Like the above person who mentioned MeMail, please don't hesitate to contact me. I am on the board of our local SLA chapter, and would be happy to leverage any info from there that I could to help out.
posted by librarianamy at 11:12 AM on March 23, 2011 [2 favorites]


(I could have written this question).

Do you want out of librarianship entirely, or do you want to parlay those skills into a different field? I would suggest checking out What Color is Your Parachute if you want to assess transferrable skills. Like Anima Mundi, I am looking into IA/usability design.
posted by sugarbomb at 2:14 PM on March 23, 2011 [1 favorite]


Broader in scope than "corporate librarian" is the Special Libraries Association. They have conferences, local chapters, and a career center. You might get some ideas from them about directions to consider.
posted by exphysicist345 at 8:24 PM on March 23, 2011 [1 favorite]


I too am a corporate librarian at a Fortune 500 company, and am willing to take questions by MeMail.

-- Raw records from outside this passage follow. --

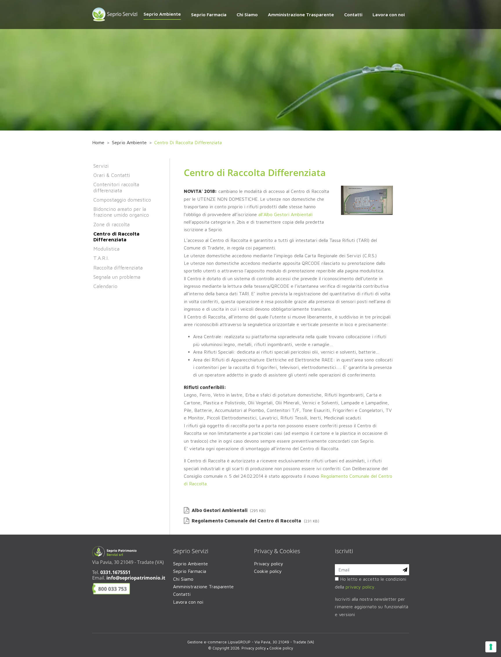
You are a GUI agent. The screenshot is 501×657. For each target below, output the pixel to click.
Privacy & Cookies (277, 551)
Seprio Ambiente (129, 142)
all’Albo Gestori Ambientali (285, 214)
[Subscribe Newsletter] (405, 569)
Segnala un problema (116, 277)
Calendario (105, 286)
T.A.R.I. (101, 258)
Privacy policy (268, 563)
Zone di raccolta (111, 224)
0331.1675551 (115, 572)
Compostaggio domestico (122, 200)
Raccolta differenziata (118, 268)
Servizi (101, 166)
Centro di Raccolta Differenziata (116, 236)
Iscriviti (344, 551)
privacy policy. (360, 586)
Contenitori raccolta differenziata (116, 187)
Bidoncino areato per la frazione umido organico (121, 212)
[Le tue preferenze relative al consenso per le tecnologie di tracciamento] (490, 646)
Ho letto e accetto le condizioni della (370, 582)
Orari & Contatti (111, 175)
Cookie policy (268, 571)
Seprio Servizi (190, 551)
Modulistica (106, 249)
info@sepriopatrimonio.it (135, 578)
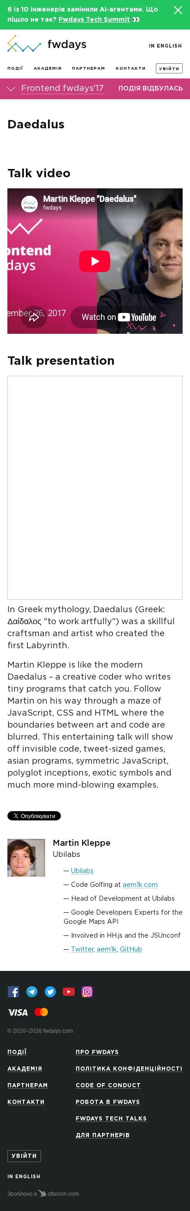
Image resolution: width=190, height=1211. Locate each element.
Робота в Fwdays (108, 1102)
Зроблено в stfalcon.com (43, 1194)
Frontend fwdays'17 (62, 88)
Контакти (131, 68)
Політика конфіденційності (129, 1069)
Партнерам (88, 68)
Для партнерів (103, 1135)
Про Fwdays (97, 1052)
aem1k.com (140, 885)
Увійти (169, 69)
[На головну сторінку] (46, 44)
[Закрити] (177, 10)
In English (165, 46)
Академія (48, 68)
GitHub (131, 949)
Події (15, 68)
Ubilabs (82, 871)
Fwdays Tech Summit (94, 20)
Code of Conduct (108, 1085)
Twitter (82, 949)
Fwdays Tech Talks (111, 1118)
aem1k (107, 949)
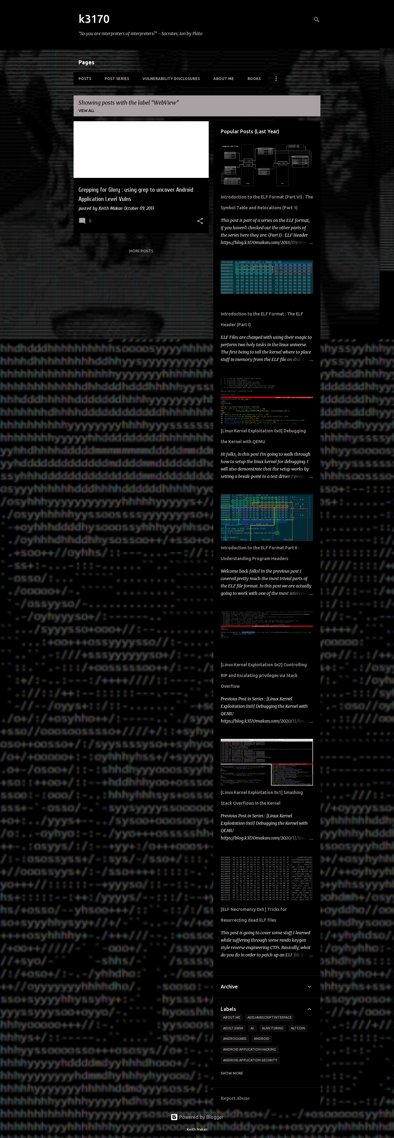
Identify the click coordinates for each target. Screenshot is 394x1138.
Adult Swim (233, 1028)
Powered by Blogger (200, 1117)
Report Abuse (235, 1098)
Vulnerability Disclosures (171, 79)
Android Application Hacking (249, 1049)
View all (86, 111)
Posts (84, 79)
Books (254, 79)
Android (261, 1038)
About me (223, 79)
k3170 (93, 18)
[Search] (316, 19)
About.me (231, 1017)
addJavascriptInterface (269, 1017)
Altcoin (298, 1028)
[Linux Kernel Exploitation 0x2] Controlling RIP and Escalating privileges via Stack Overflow (264, 675)
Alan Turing (272, 1028)
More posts (141, 251)
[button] (200, 221)
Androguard (235, 1038)
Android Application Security (250, 1060)
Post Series (117, 79)
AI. (253, 1028)
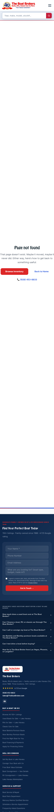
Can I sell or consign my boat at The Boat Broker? (27, 630)
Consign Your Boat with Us (13, 763)
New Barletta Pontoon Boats (14, 730)
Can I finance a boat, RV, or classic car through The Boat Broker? (27, 623)
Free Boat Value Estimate (12, 767)
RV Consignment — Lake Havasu (15, 775)
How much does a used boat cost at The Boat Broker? (27, 615)
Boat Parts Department (11, 796)
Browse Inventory (14, 271)
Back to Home (42, 271)
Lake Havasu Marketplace (13, 779)
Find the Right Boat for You (13, 738)
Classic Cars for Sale (10, 726)
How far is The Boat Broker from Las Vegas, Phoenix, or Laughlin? (27, 651)
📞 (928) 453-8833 (27, 279)
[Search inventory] (49, 15)
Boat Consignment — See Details (15, 771)
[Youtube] (5, 701)
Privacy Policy (32, 582)
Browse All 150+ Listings (12, 714)
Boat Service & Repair (11, 792)
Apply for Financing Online (13, 746)
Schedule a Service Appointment (15, 804)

I won't deny that there's a part of me that would like to work in a public library—one of the things that appealed to me about librarianship was the chance to be a generalist, and here I've ended up being fairly specialized after all. (Maybe that's why I spend so much time on AskMe, to scratch that itch.) But I work with/for intelligent people whom I like, I get paid much better than I would in a public library, and I don't work nights or weekends.
posted by DevilsAdvocate at 7:18 AM on March 24, 2011 [1 favorite]


Give an Academic Library a try, specially at a bigger state university or a good private college.